Y2k May Stall Windows 2000 rollout

A growing number of analysts are warning users not to expect delivery of Windows 2000 before the middle of next year.

That's at least six months after the delivery date pinpointed last week by Ed Muth, Microsoft Corp.'s group product manager for Windows NT. And the delivery date Muth targeted in his statement -- which came on the heels of a confirmed one-month delay in the release of the third beta of the updated operating system -- is later than what Microsoft had predicted. In a statement last year, it pegged mid-1999 for the final release of Windows 2000.

Aside from any Microsoft

issues, the major culprit behind analysts' prediction of a delay is the year 2000 problem and related system freezes that are expected to go into effect in the second and third quarters at many user companies.

"Based on Microsoft's history and the events coming up this year, like Y2K, I don't see them coming out with Windows 2000 this year," said Rob Enderle, a vice president at Giga Information Group Inc. in Cambridge, Massachusetts. "Windows 95 and 98 were both midyear releases. I don't see a difference in the timing of Windows 2000, and there's a lot more going on this year than ever before -- Microsoft's developers may have to deal with emergency Y2K situations. And don't forget that this is the most complex product they've ever come out with."

Michael Silver, an analyst at Gartner Group Inc., said he too isn't expecting a release until well into the first half of 2000. And he's telling clients not to deploy the operating system until the first service pack is released, so that may push any deployment possibilities back another six months. The reason may be that many users say they have no intention of buying Windows 2000 until they have gotten through the year 2000.

"Is it going to have an impact on us? None whatsoever," said Jeff Miller, senior enterprise network engineer at the Chicago Mercantile Exchange. "We've already locked our doors because of Y2K. I'm not bringing anything that big in here until we get through that."

"This is a highly complex system," said Mike Riley, director of Internet application development at R. R. Donnelley & Sons Co. in Downers Grove, Illinois. "We can't bring this in unless we're completely ready, and I've got to see what Y2K brings us."

And while Microsoft says NT 4.0 is a good option for users who need NT but are waiting for Windows 2000 (previously called NT 5.0), industry watchers said locked corporate doors may bar sales of that as well.

And there are other ripple effects, Enderle said.
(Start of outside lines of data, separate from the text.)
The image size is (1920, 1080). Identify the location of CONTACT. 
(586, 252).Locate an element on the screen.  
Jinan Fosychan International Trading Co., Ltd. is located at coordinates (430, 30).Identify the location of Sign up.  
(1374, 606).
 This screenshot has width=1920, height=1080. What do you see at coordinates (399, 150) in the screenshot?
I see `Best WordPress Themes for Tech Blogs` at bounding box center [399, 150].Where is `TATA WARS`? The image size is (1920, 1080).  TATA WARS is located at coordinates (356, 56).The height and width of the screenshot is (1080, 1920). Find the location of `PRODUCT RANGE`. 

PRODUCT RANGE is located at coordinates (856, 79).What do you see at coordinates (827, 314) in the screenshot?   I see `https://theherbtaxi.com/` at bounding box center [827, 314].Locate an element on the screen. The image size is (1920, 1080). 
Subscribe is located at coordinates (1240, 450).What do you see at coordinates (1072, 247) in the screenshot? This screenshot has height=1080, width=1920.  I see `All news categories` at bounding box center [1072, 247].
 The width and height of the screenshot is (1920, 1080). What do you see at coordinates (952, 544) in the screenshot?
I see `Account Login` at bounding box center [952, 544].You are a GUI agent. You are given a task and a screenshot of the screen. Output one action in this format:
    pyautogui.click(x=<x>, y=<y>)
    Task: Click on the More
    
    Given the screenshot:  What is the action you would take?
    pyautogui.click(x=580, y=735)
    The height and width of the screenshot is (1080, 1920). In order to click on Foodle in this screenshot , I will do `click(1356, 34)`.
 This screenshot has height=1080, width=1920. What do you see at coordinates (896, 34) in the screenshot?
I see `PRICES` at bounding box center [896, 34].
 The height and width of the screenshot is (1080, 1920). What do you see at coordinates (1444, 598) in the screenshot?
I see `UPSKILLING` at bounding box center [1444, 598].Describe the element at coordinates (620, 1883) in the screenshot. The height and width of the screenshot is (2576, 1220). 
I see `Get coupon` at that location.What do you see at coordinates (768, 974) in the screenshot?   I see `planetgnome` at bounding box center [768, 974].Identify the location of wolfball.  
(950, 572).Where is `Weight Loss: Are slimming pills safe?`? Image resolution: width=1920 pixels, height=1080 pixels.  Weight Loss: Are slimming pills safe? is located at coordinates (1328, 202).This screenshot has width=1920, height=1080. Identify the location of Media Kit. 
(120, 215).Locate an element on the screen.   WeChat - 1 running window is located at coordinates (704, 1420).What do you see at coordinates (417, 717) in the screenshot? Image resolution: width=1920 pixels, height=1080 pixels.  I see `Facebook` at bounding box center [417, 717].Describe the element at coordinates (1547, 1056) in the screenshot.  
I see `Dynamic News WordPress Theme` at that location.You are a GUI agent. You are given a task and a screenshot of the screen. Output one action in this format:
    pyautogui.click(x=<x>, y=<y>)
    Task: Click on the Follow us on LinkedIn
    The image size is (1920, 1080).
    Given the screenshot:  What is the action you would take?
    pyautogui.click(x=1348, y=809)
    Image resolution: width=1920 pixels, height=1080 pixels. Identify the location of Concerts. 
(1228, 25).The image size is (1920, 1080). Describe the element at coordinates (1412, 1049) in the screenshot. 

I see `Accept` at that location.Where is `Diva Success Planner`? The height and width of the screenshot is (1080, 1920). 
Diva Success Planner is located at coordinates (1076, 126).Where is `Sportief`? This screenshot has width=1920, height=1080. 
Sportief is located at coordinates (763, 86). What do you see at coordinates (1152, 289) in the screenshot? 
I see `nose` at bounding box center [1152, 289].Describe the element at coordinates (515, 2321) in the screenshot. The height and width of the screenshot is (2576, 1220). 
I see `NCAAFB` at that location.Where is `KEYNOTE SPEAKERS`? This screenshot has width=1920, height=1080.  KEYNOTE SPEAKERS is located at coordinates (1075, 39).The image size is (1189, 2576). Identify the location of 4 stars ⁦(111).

Microsoft could face "a fairly significant problem in terms of revenue" next year. "Our customers, which are Fortune 1,000 and Fortune 500, are not going to move to Office 2000 until they get Windows 2000. The same will probably go for the BackOffice suite, too ... I have a hard time seeing Microsoft having anywhere near the growth they've had in the last few years," he said.

Microsoft last week reported net income of $1.98 billion for the quarter ended Dec. 31, a 74 percent increase over the same quarter in 1997. Revenue for the quarter totaled $4.94 billion, a 38 percent increase from a year earlier.

Windows NT sales last year rose to 1.56 million licenses, up from 1.22 million in 1997, according to International Data Corp.